Ce texte n’est malheureusement pas une réponse satisfaisante aux problèmes de pouvoir d’achat des Français car, rappelons-le, le premier outil de partage de la valeur est l’augmentation des salaires et c’est ce qu’attendent les Françaises et les Français.
Alors que l’intéressement et la participation sont, eux, des dispositifs vertueux, négociés, qui fédèrent un collectif de travail autour d’objectifs partagés, ce texte préfère promouvoir la prime, en prétendant qu’elle est plébiscitée. Sans doute l’est-elle, mais par les employeurs, puisqu’elle n’implique aucune charge, aucune négociation et leur donne un argument pour proposer de moindres augmentations de salaires.

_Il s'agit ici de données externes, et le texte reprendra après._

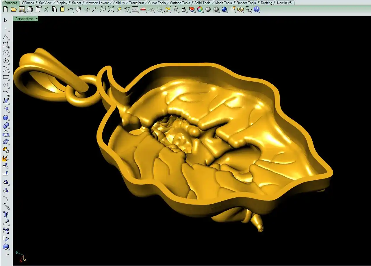371x266 pixels.
Task: Toggle the light bulb hide objects icon
Action: (176, 10)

Autrement dit, même si nous saluons certaines avancées, il faut rappeler que ces outils ne peuvent et ne doivent pas se substituer aux salaires. Considérer que la question de la rémunération se règlera par ce biais serait erroné. Les primes ne constituent pas une politique salariale satisfaisante. A minima, il conviendrait de décorréler les négociations portant sur les salaires de celles relatives au partage de la valeur. Les effets de substitution de la prime « Macron » aux salaires seraient de 15 à 40% (entre 15€ et 40€ auraient été accordés en salaires sans cette prime). Il faut donc être très vigilants sur ces effets d’aubaine, qui se traduisent par de revalorisations salariales plus faibles qu’attendues.
Ces constats sont d’autant plus problématiques que les études économiques montrent que les dispositifs d’intéressement augmentent les gains de productivité.
Les salariés des PME et TPE défavorisés ?
Autre bémol : ces outils ne profitent pas à tous les salariés, ni à toutes les entreprises. De nombreuses entreprises sont encore dépourvues de tels dispositif ; et au sein des entreprises concernées, tous les salariés n’y ont pas accès. Enfin, le calcul des primes avantage parfois davantage le haut de l’échelle des salaires plutôt que les plus petites rémunérations. Sur ce point, l’ANI propose toutefois des évolutions intéressantes.
Ainsi, si ce texte prévoit obligation légale, pour les entreprises de onze à cinquante salariés, d’instaurer un dispositif de partage de la valeur, aucun montant minimum n’est fixé, si bien que les employeurs pourront se contenter de verser une prime de 1 euro. Pourtant cela aurait été utile, et constitué une avancée réelle, car, dans notre pays, le salariat est à deux vitesses, avec, d’un côté, les salariés des grands groupes, qui sont les mieux rémunérés et ont accès à l’intéressement, à la participation et à l’épargne salariale, de l’autre les salariés des très petites entreprises TPE – très petites entreprises – et PME qui, outre qu’ils sont bien moins rémunérés, sont privés de ces avantages.
Des propositions d’améliorations concrètes
Alors que le pouvoir d’achat recule sous le coup de l’inflation et que le pays compte 1,2 million de travailleuses et de travailleurs pauvres, le sujet du partage de la valeur est essentiel. Il doit répondre à l’enjeu du pouvoir d’achat, préoccupation majeure des citoyens ; mais aussi pour tenir compte de l’évolution du rapport au travail, et de la demande d’engagement et de participation active au sein des entreprises.
Toutefois, les organisations syndicales dénoncent l’absence de reprise intégrale du contenu de l’ANI, remettant en cause son équilibre et c’est tout le sens des amendements que nous avons proposé avec mes collègues du groupe LIOT pour améliorer ce texte.
Décorréler les négociations portant sur les salaires de celles relatives au partage de la valeur, mesurer l’impact de ces règles fiscales sur notre Sécurité sociale (on estime que ces dépenses fiscales et sociales sur les dispositifs de partage de la valeur ont entrainé 8 Md€ de moindres recettes pour la Sécurité sociale entre 2018 et 2022),plus grande conditionnalité des aides aux entreprises, meilleure prise en compte des résultats exceptionnels dans le texte qui parait encore timide et gagnerait à être plus encadrée… Autant d’amendements que nous avons présentés mais qui n’ont pu être adoptés en séance.
Au total, ce projet de loi souffre donc d’insuffisances manifestes et ne sera pas en mesure de répondre au défi majeur : renforcer le pouvoir d’achat des ménages. Ce que souhaitent les salariés, quant à eux, même si une prime est toujours la bienvenue, c’est une augmentation salariale, mensuelle, pour payer leurs factures, emprunter, et se projeter avec leur famille dans l’avenir.